**Your instructions:** Quote each of the records below word for word, leaving the pictures out.

**Entries shown:**
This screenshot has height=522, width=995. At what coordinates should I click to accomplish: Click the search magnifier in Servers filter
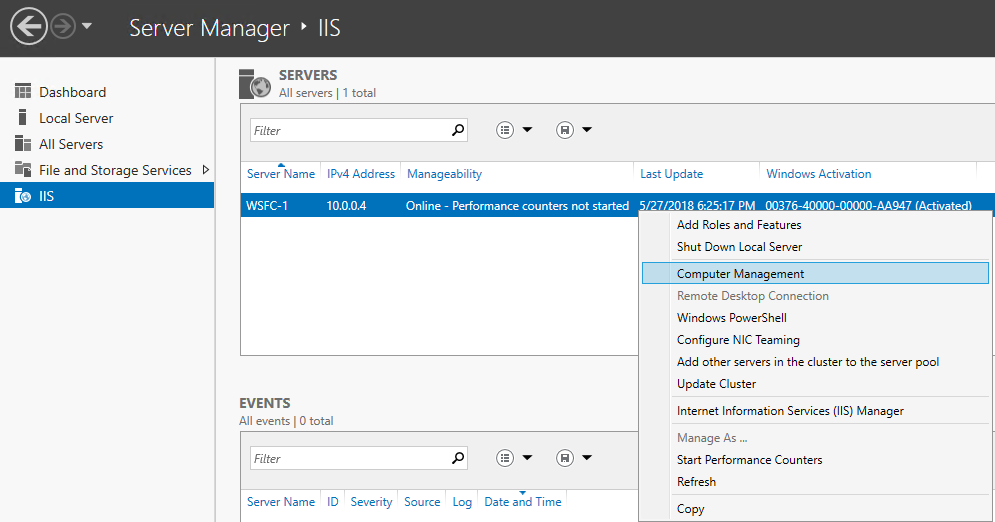pyautogui.click(x=458, y=130)
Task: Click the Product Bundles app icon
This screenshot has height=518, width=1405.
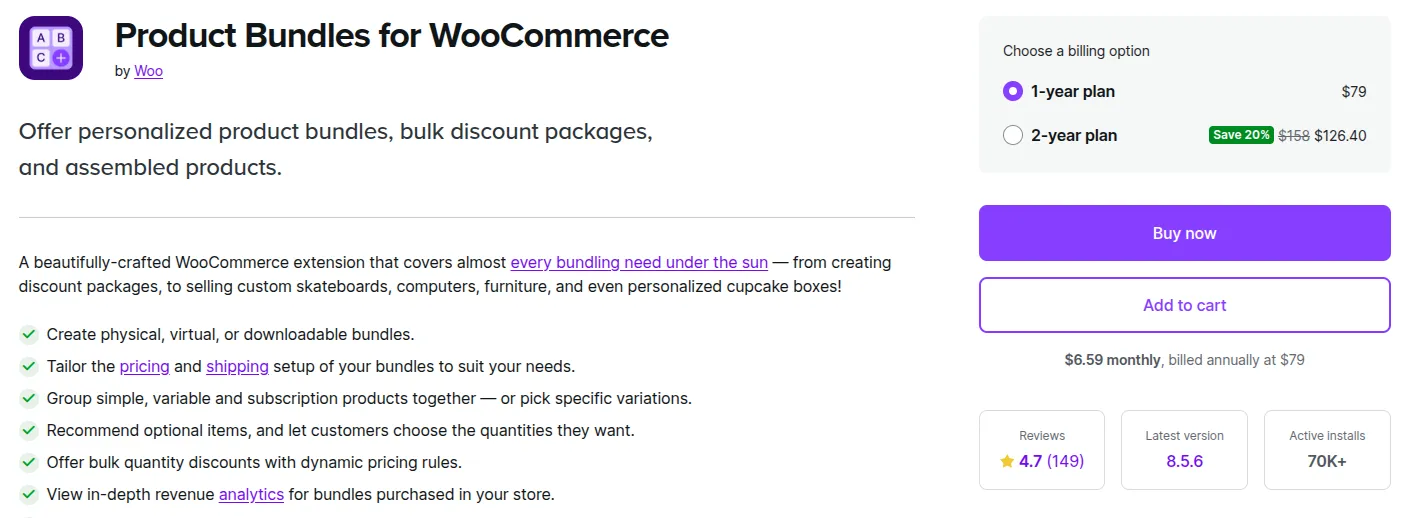Action: [x=51, y=48]
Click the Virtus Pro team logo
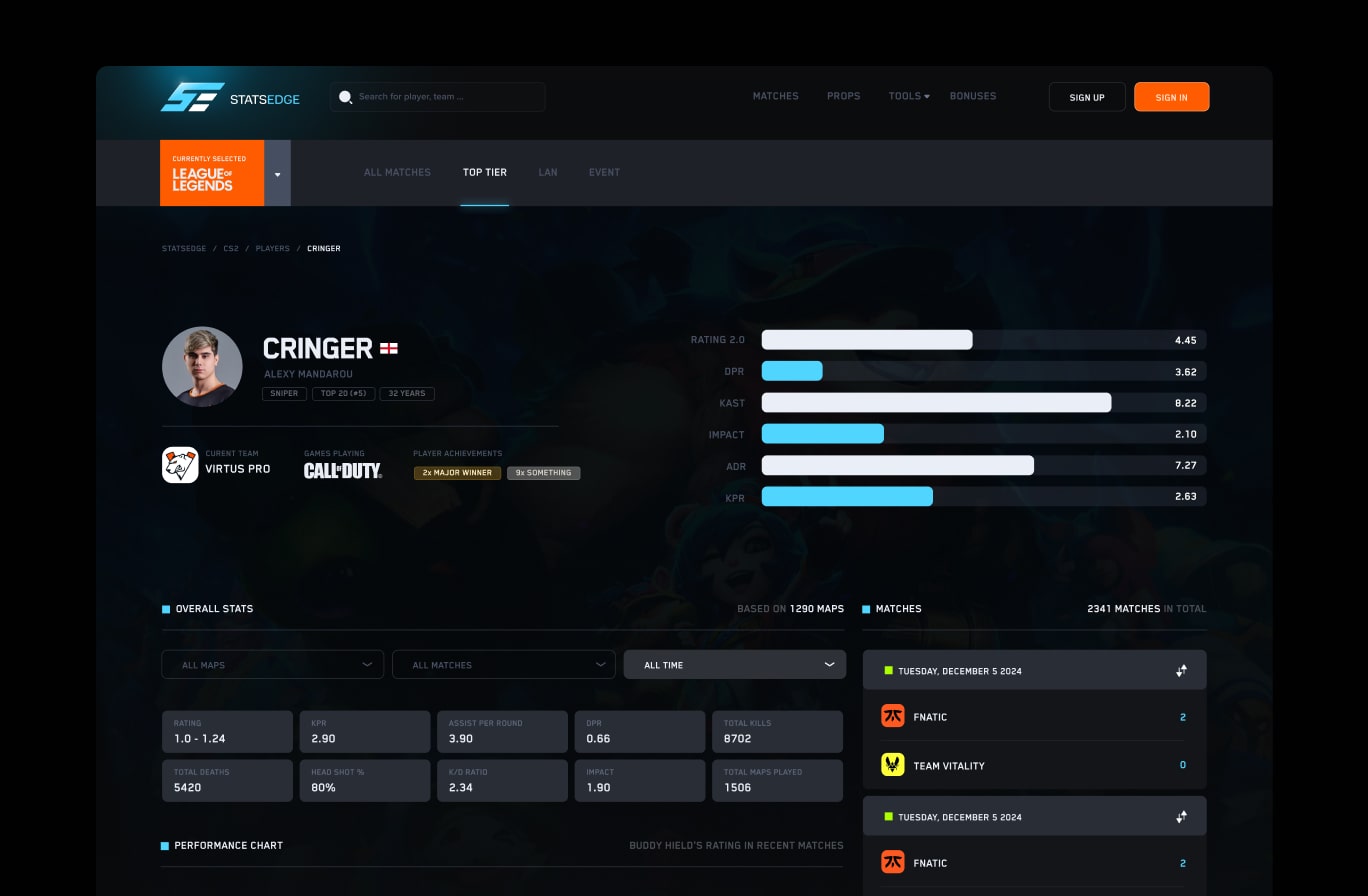1368x896 pixels. 180,464
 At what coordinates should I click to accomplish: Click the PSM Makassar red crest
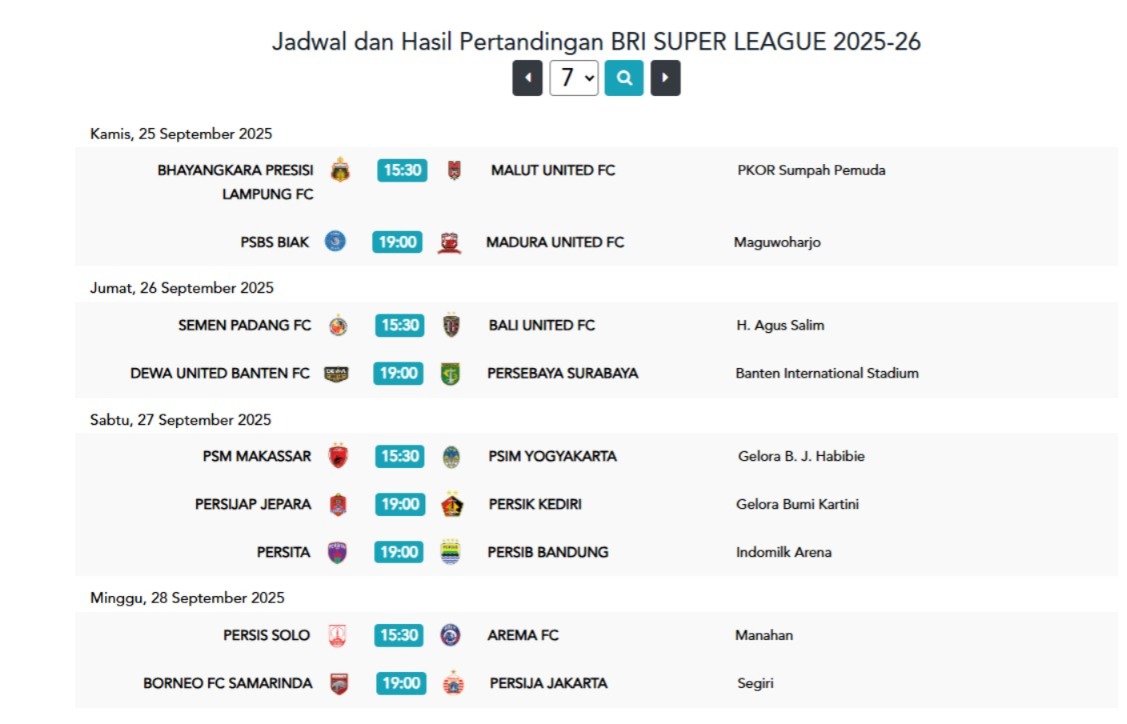(x=338, y=456)
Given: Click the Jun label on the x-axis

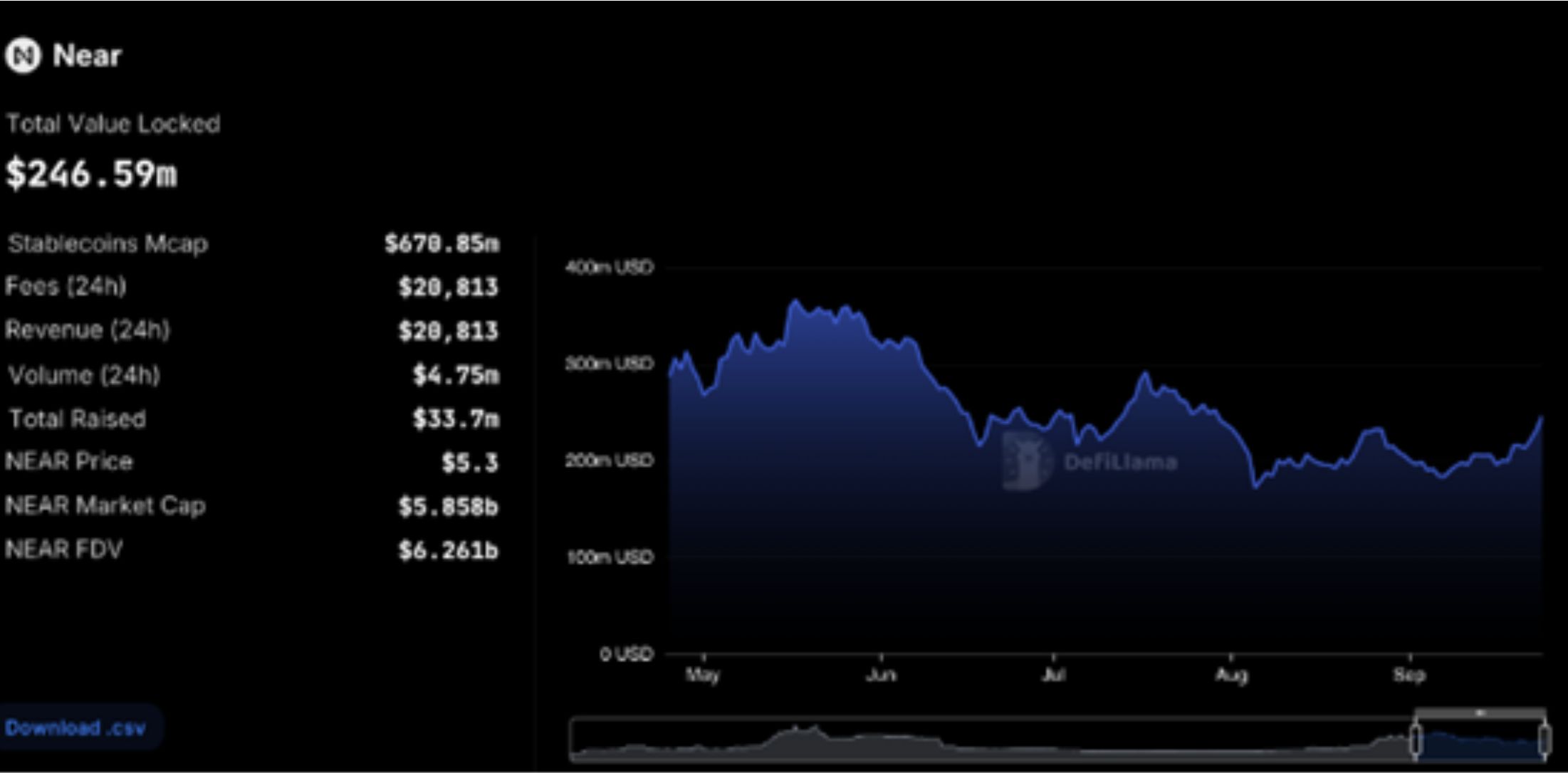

**Output below:**
This screenshot has height=522, width=995. At what coordinates should I click to accomplish: Click the search magnifier in Servers filter
pyautogui.click(x=458, y=130)
Task: Click the Product Bundles app icon
This screenshot has height=518, width=1405.
Action: [x=51, y=48]
Click the Virtus Pro team logo
1368x896 pixels. 180,464
 At what coordinates should I click to accomplish: Click the PSM Makassar red crest
(x=338, y=456)
Given: Click the Jun label on the x-axis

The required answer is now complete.